_SELECTED PASSAGE_
#####

AI OCR Example
Building Zero-Knowledge Applications with Bonsol
This guide walks you through building applications that leverage zero-knowledge proofs on Solana using the Bonsol framework. We'll use an OCR (Optical Character Recognition) example that runs a machine learning model off-chain while maintaining cryptographic accountability on-chain.
How Bonsol Works
Bonsol enables you to move computation off-chain while keeping full transparency and verification on-chain:
Your app calls your Solana program with input data
Your program schedules a ZK job by calling the Bonsol program
Bonsol provers pick up the job, download your ZK program image, execute it, and generate a proof
Bonsol verifies the proof and calls your program back with the results
Your program processes the verified results on-chain
This architecture lets you run expensive computations (like ML inference, complex algorithms, or data processing) off-chain while maintaining the security guarantees of on-chain execution.
Architecture Overview
Step 1: Building the ZK Program
Your ZK program runs inside the RISC0 zkVM. It reads inputs, performs computation, and commits outputs that will be verified on-chain.
Basic Structure
use risc0_zkvm::guest::env;
fn main() {
// 1. Read input data
let mut input_data = [0u8; DATA_SIZE];
env::read_slice(&mut input_data);
// 2. Process the data
let result = process(input_data);
// 3. Commit the output (this becomes your verified result)
env::commit_slice(&result);
}
OCR Example
In our OCR example, we read a 28×28 pixel image (packed as bits), run it through a neural network, and output class probabilities:
fn main() {
// Read 98 bytes (28*28 pixels / 8 bits)

#####

_ENTRIES SUPPLIED_
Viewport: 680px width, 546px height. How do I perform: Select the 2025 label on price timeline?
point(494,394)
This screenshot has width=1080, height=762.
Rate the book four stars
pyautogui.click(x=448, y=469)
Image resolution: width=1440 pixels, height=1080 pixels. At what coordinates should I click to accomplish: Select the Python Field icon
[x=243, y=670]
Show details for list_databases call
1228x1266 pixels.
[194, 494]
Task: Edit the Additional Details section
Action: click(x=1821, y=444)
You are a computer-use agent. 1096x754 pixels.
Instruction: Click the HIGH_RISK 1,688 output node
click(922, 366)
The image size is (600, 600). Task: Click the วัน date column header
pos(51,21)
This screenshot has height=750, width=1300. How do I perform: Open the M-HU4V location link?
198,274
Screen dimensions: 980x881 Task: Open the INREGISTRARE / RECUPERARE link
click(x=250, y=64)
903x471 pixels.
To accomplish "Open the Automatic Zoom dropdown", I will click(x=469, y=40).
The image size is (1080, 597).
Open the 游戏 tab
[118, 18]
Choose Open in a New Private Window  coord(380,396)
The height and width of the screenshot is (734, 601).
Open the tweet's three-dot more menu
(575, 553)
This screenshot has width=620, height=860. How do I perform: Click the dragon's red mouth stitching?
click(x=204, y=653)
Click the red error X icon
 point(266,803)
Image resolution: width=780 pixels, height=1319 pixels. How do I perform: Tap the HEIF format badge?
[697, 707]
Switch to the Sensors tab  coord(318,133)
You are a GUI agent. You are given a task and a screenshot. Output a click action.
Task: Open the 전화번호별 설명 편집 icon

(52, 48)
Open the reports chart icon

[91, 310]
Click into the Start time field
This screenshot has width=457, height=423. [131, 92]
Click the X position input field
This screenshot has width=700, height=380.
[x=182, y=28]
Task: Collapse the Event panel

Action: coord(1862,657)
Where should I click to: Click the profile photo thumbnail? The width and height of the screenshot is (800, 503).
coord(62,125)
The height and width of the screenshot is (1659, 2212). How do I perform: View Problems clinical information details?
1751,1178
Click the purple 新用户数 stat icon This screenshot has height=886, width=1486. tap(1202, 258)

#####

_WORK INSTRUCTIONS_
1) Write out the passage of the Bonsol guide above, starting with "env::commit_slice(&result);" and going on through "pixels / 8 bits)".
2) In the Bonsol guide above, what does Bonsol do after it verifies the proof?

_SOLUTIONS TO THE TASKS_
1)
env::commit_slice(&result);
}
OCR Example
In our OCR example, we read a 28×28 pixel image (packed as bits), run it through a neural network, and output class probabilities:
fn main() {
// Read 98 bytes (28*28 pixels / 8 bits)

2) It calls your program back with the results.